- _Work instruction_
The result should be every line that contains the word "link", taken from the material.

== Segment start ==

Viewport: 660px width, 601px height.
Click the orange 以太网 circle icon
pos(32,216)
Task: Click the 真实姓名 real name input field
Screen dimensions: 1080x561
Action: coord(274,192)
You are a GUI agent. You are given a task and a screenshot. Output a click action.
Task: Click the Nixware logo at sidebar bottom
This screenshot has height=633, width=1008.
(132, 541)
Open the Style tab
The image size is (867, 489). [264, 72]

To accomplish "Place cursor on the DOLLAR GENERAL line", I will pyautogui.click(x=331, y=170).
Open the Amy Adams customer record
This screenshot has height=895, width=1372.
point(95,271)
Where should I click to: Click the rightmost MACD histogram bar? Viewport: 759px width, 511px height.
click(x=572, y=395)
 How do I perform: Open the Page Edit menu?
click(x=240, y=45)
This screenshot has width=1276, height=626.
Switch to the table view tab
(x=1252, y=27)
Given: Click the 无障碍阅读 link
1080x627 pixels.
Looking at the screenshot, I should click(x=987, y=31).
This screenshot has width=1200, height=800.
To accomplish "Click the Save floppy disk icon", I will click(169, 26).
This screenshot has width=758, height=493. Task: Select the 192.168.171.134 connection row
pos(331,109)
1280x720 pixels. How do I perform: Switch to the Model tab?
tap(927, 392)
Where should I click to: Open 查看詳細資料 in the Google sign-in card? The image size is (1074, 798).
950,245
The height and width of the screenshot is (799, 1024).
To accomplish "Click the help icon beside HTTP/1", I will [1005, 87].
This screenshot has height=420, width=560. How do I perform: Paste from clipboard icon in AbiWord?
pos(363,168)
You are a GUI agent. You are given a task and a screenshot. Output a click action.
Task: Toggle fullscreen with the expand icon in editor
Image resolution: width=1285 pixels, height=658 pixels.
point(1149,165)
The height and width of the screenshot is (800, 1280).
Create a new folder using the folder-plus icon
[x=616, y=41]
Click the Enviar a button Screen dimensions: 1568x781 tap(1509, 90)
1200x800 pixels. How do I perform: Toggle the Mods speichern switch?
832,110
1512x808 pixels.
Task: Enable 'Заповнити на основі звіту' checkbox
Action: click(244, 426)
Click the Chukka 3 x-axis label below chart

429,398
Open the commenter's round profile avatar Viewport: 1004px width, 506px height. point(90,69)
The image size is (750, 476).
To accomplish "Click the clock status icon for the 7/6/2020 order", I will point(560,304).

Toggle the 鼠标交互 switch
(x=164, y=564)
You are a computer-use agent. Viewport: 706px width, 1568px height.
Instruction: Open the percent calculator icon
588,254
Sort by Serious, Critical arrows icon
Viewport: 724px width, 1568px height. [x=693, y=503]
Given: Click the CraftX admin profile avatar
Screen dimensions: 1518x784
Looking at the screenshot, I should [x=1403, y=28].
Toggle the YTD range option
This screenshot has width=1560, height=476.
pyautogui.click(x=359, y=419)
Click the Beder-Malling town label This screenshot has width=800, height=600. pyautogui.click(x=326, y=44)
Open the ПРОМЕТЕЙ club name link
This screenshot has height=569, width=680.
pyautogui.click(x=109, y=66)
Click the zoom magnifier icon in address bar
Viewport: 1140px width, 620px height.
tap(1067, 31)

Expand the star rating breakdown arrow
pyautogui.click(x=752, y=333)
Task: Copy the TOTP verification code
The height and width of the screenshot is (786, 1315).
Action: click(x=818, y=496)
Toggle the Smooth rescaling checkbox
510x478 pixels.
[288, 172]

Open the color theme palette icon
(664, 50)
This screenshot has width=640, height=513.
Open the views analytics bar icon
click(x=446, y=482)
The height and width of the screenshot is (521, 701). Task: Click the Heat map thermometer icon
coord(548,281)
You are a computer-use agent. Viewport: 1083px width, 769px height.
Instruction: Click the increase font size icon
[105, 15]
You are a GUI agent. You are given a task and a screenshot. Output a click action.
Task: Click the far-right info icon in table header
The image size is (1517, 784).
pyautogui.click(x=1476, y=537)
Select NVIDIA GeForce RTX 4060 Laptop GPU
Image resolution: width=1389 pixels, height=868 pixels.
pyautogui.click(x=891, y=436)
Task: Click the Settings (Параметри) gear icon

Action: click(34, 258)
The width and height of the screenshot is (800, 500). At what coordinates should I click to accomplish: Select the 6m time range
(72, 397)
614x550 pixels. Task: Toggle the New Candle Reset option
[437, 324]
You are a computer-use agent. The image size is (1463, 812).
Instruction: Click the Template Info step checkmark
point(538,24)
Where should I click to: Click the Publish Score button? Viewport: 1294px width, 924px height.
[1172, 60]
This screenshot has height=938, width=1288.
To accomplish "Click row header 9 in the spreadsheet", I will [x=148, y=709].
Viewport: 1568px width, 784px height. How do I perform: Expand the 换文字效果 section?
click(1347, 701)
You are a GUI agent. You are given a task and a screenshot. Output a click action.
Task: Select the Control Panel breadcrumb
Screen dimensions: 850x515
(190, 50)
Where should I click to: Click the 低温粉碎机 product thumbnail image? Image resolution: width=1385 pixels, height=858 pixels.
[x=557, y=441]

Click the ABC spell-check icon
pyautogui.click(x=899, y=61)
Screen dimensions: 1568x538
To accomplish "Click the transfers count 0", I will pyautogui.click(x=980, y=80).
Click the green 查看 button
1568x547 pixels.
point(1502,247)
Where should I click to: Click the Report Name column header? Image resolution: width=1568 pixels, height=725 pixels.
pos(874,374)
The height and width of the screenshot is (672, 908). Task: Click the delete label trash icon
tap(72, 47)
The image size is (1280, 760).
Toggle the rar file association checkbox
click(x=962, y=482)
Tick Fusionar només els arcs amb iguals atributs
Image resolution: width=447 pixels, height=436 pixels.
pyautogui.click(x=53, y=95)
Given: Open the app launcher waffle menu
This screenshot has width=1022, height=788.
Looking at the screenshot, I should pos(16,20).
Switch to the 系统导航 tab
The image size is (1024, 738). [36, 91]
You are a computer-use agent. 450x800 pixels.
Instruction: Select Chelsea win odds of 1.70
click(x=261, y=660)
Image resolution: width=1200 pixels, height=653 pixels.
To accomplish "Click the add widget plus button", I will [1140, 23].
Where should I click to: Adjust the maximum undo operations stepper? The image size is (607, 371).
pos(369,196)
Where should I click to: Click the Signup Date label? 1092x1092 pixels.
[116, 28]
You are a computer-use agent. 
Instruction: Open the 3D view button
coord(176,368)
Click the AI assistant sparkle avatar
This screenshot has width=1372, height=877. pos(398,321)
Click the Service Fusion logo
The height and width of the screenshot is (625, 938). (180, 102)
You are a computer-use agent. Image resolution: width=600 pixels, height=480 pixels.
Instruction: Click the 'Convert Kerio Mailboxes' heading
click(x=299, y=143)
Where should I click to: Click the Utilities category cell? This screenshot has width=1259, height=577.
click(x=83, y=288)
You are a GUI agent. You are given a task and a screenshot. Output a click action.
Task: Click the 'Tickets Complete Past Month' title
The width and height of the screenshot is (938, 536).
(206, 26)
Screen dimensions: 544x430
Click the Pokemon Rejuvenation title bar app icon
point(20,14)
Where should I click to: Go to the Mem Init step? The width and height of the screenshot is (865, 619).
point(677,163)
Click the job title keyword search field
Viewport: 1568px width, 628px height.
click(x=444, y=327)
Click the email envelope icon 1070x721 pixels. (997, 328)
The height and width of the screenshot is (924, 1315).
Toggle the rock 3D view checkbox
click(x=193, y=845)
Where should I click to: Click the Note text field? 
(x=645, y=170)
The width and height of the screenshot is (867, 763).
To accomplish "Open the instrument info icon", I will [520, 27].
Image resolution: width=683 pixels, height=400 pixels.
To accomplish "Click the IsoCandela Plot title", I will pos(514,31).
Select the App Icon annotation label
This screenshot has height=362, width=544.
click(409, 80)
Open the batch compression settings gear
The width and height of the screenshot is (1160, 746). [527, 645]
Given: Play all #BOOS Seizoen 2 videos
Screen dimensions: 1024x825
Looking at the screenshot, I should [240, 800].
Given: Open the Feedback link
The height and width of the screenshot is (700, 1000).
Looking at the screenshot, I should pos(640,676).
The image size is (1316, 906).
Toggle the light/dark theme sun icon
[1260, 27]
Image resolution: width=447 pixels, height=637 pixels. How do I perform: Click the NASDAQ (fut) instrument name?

== Segment end ==

- _Answer for this exercise_
Given: Click the 无障碍阅读 link
Open the ПРОМЕТЕЙ club name link
Given: Open the Feedback link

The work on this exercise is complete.